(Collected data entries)
*-*-*

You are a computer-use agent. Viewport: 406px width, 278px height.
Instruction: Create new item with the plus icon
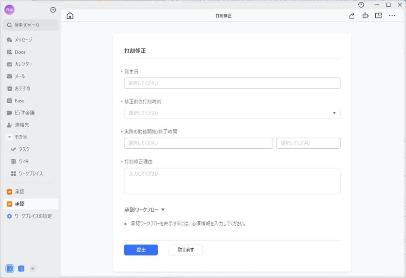coord(53,9)
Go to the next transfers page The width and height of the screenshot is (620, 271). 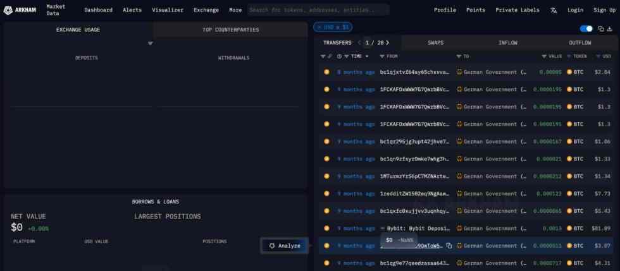coord(387,42)
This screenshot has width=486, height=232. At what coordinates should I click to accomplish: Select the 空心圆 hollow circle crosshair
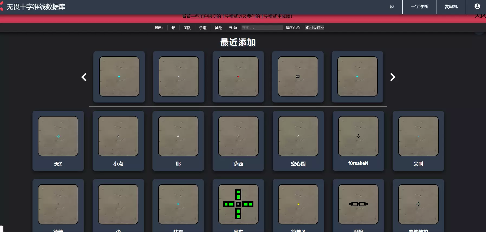[x=298, y=141]

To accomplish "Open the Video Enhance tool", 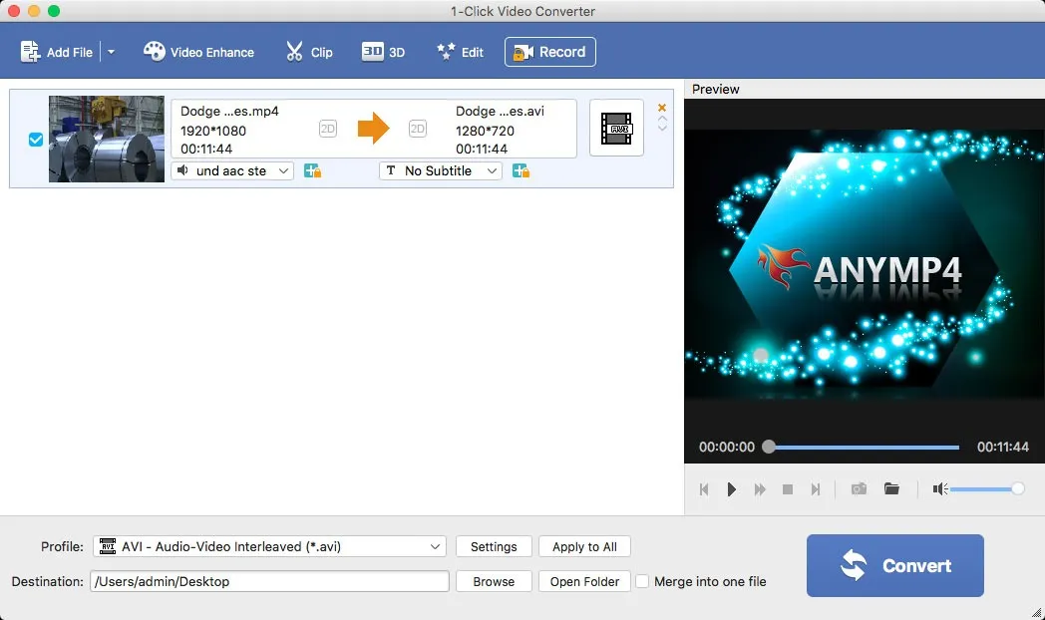I will click(x=198, y=51).
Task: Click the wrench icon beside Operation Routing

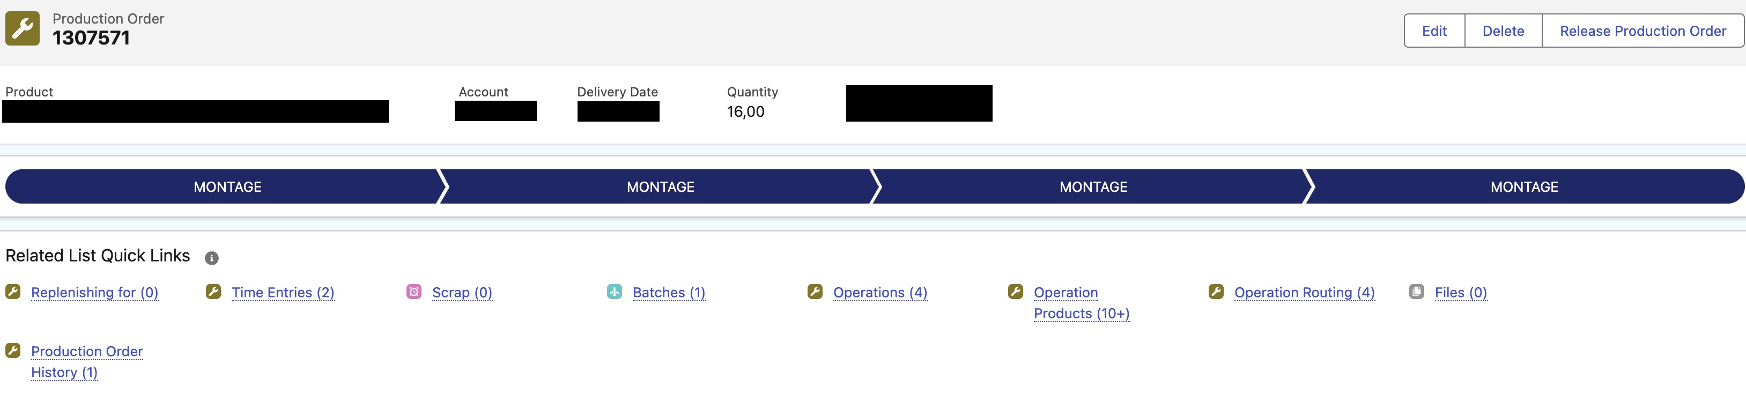Action: pos(1216,292)
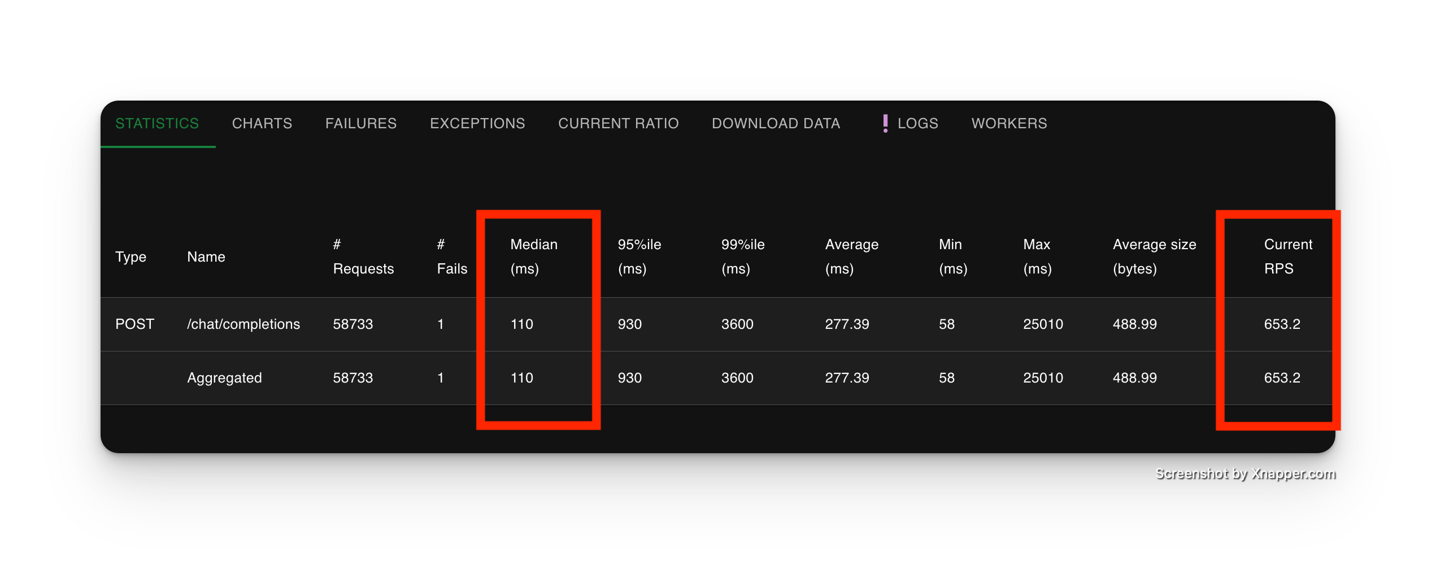This screenshot has width=1436, height=582.
Task: Select the CURRENT RATIO tab
Action: (x=618, y=123)
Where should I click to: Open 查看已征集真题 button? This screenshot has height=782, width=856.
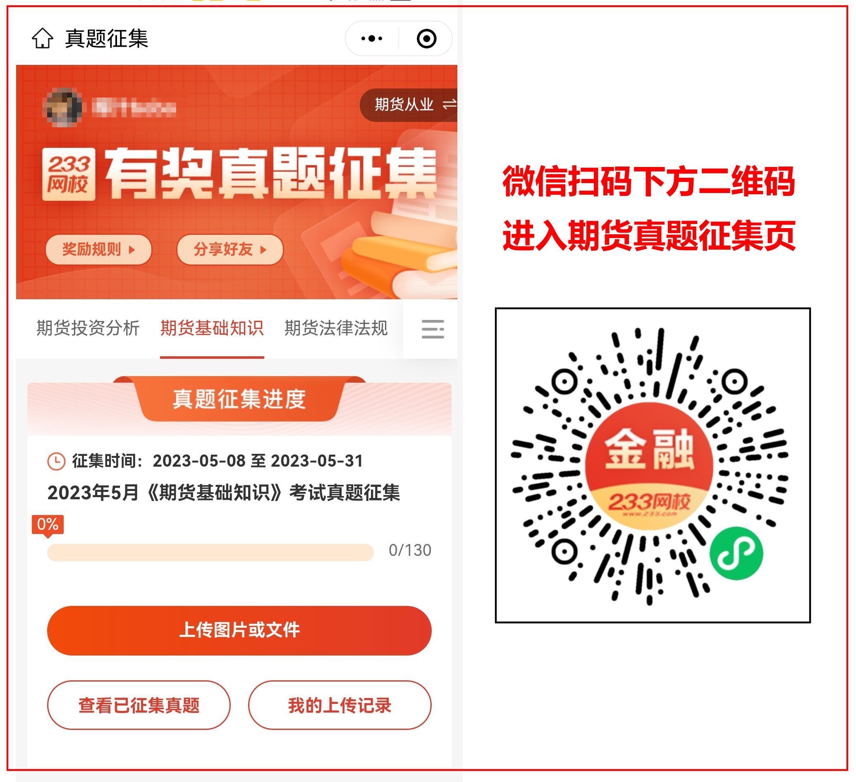139,705
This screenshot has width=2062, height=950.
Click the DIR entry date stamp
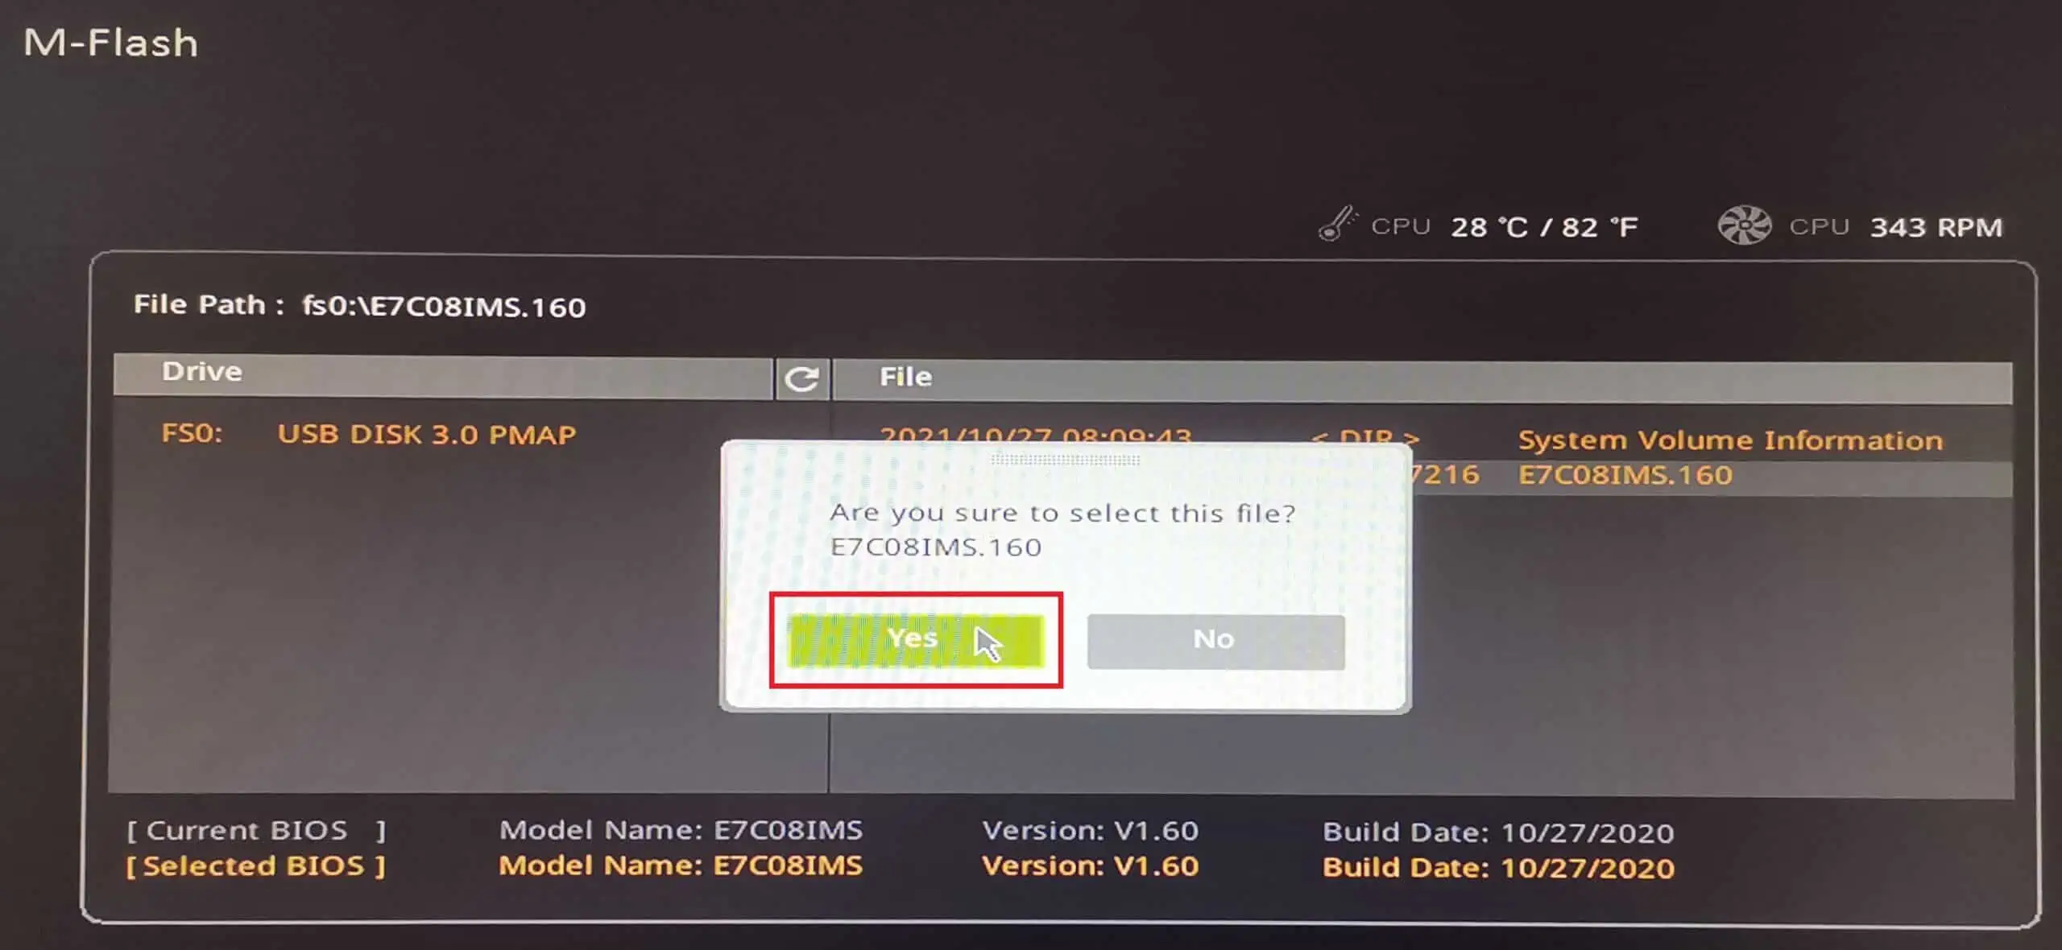pyautogui.click(x=1035, y=436)
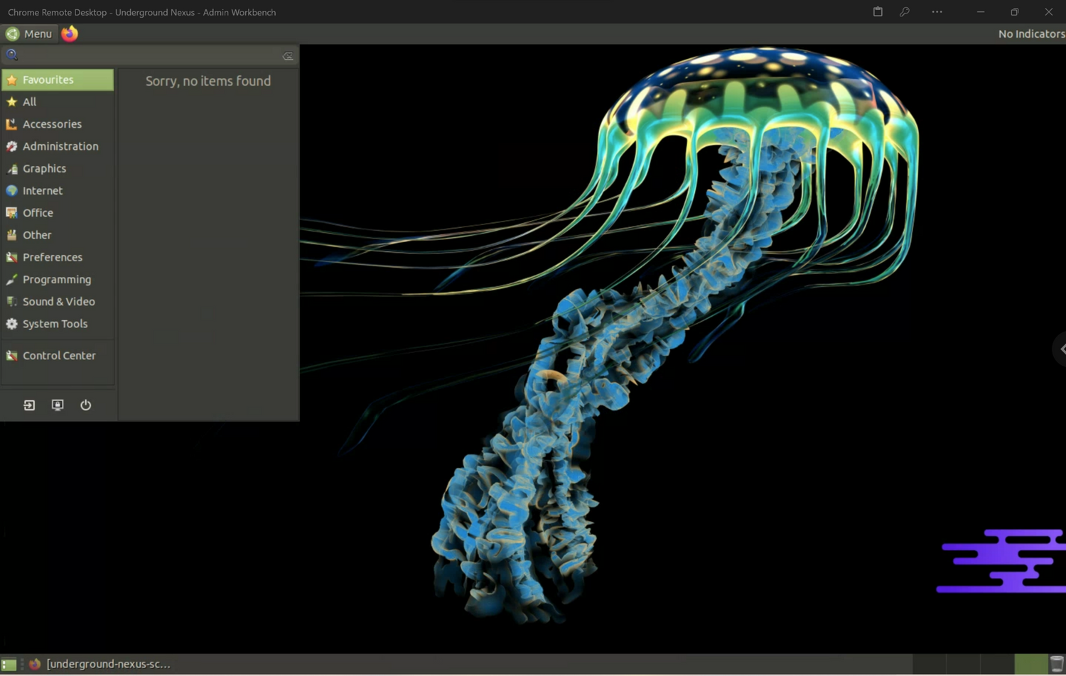
Task: Click the key icon in title bar
Action: click(905, 12)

*-*-*

*Task requirements:*
Leave the pictures aside and print exactly, and only, the lines from the one with "Where should I" through the end of the data, both included.

*Problem solution:*
Where should I click to: Open 查看已征集真题 button? This screenshot has height=782, width=856.
139,705
This screenshot has width=2062, height=950.
Click the DIR entry date stamp
pyautogui.click(x=1035, y=436)
Task: Click the key icon in title bar
Action: click(905, 12)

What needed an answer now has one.